The only thing that will encourage them to alter their behaviour is more customers doing the same thing and switching


----------



## mugsymugsy (31 Oct 2018)

Just rang up got the speil about how they are aligning prices to make it consistent across people so people don't pay or less....then when I said ok I'm cancelling she said well we can take a look at your account and see if we can offer something to you! I said no thanks due to the price increase I'm leaving. 

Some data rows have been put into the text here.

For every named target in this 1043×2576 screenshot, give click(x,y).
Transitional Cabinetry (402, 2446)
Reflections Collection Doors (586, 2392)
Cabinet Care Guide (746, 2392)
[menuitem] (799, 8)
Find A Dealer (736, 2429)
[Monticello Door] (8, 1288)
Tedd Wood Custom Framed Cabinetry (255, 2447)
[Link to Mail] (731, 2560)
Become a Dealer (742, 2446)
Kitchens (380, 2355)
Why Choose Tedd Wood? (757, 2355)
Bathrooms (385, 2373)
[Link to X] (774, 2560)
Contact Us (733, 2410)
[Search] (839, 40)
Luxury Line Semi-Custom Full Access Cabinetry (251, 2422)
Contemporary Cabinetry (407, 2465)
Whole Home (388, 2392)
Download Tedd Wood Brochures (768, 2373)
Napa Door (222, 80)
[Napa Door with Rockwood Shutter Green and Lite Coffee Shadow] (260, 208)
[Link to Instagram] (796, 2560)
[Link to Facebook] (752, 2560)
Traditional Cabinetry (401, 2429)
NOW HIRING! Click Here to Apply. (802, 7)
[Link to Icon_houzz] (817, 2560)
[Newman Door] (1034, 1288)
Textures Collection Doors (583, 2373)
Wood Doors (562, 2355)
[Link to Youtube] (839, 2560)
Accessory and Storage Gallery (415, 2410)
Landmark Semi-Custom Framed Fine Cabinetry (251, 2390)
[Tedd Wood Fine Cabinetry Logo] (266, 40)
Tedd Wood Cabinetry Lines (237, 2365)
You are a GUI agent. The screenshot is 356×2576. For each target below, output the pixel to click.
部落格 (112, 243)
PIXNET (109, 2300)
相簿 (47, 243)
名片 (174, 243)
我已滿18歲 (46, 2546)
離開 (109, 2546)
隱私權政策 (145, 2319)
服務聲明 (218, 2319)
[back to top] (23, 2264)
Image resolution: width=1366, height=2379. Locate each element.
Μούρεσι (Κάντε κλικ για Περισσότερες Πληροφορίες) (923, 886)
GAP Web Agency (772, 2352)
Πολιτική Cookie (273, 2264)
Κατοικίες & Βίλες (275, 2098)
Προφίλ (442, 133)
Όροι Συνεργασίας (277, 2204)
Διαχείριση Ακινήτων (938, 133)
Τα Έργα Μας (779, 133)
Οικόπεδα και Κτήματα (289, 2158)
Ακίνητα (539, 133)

It actually it suits my situation to exit contract so thanks Virgin media for the price increase and prompting me to get that sorted.


----------



## DeclanDublin (2 Nov 2018)

Just a further update on this.  I completed the switch to SKY BB today. I had already had SKY TV out to fit satellite dish and Q box with 500 GB of memory. Whole package (discounted for a yr, €50).  I had some concerns over speed and connecting via phone line as opposed to VM's  fibre cable, and also service levels, but it is up and running and working very well.  They told me speeds of around 85 MB's and I'm getting 95 with ethernet and 92 WI-FI.   Very happy with overall experience. There was a bit of a hiccup in a delayed engineer's visit which req.d a call to SKY (who, BTW are very, very busy) but the lad in SKY (in the UK I think) sorted it all out and pronto. Considering my VM package was around €62 for BB & home phone alone, the SKY offer was very good, and I can record programs, even if I've no chance of watching em!  Plus. AFAIK, the technology seems more advanced. I was using a very old router, now I have a very sleek and efficient new one that seems much better. So far, so good. Hats-off to SKY.


----------